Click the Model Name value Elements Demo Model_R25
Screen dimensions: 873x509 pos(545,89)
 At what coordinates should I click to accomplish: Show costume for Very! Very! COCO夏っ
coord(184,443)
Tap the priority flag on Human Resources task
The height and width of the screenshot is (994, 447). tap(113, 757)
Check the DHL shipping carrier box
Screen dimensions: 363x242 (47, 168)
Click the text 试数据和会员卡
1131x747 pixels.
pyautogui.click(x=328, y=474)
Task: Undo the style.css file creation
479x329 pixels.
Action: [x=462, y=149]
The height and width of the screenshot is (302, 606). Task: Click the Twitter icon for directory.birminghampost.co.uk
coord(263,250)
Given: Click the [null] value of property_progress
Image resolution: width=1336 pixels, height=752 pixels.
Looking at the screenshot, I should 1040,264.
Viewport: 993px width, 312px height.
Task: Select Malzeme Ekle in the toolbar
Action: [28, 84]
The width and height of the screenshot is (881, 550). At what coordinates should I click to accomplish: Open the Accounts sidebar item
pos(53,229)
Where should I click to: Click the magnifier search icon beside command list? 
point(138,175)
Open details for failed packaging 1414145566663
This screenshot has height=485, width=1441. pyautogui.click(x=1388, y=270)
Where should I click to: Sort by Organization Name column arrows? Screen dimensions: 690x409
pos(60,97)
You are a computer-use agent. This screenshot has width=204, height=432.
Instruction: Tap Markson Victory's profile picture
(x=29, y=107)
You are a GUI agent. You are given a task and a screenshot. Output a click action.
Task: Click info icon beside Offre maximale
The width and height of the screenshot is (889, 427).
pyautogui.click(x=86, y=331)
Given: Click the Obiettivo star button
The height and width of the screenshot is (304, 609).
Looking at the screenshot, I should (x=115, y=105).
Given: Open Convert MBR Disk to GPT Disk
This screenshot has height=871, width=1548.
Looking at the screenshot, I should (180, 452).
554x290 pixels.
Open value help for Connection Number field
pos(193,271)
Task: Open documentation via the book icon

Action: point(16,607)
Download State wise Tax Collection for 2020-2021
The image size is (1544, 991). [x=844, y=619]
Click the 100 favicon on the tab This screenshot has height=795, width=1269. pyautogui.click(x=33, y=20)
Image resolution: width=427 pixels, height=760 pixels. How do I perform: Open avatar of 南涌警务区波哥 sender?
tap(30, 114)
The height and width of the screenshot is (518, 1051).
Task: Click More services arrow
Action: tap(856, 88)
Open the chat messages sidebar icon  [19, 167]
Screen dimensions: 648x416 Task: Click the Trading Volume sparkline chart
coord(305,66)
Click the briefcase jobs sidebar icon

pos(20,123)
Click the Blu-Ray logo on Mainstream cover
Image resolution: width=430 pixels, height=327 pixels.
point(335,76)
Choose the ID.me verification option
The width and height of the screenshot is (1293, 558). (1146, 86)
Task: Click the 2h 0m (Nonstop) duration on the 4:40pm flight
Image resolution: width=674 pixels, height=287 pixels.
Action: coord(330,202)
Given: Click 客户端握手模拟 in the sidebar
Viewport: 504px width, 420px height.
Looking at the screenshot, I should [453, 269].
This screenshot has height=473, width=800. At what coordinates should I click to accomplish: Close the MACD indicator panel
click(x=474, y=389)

[WORK TO DO]
Output the entries above again without changes, starting at the line that contains "Image resolution: width=427" and ending after the line that contains "Action: coord(330,202)".

[SOLVED EXERCISE]
Image resolution: width=427 pixels, height=760 pixels. How do I perform: Open avatar of 南涌警务区波哥 sender?
tap(30, 114)
The height and width of the screenshot is (518, 1051).
Task: Click More services arrow
Action: tap(856, 88)
Open the chat messages sidebar icon  [19, 167]
Screen dimensions: 648x416 Task: Click the Trading Volume sparkline chart
coord(305,66)
Click the briefcase jobs sidebar icon

pos(20,123)
Click the Blu-Ray logo on Mainstream cover
Image resolution: width=430 pixels, height=327 pixels.
point(335,76)
Choose the ID.me verification option
The width and height of the screenshot is (1293, 558). (1146, 86)
Task: Click the 2h 0m (Nonstop) duration on the 4:40pm flight
Image resolution: width=674 pixels, height=287 pixels.
Action: coord(330,202)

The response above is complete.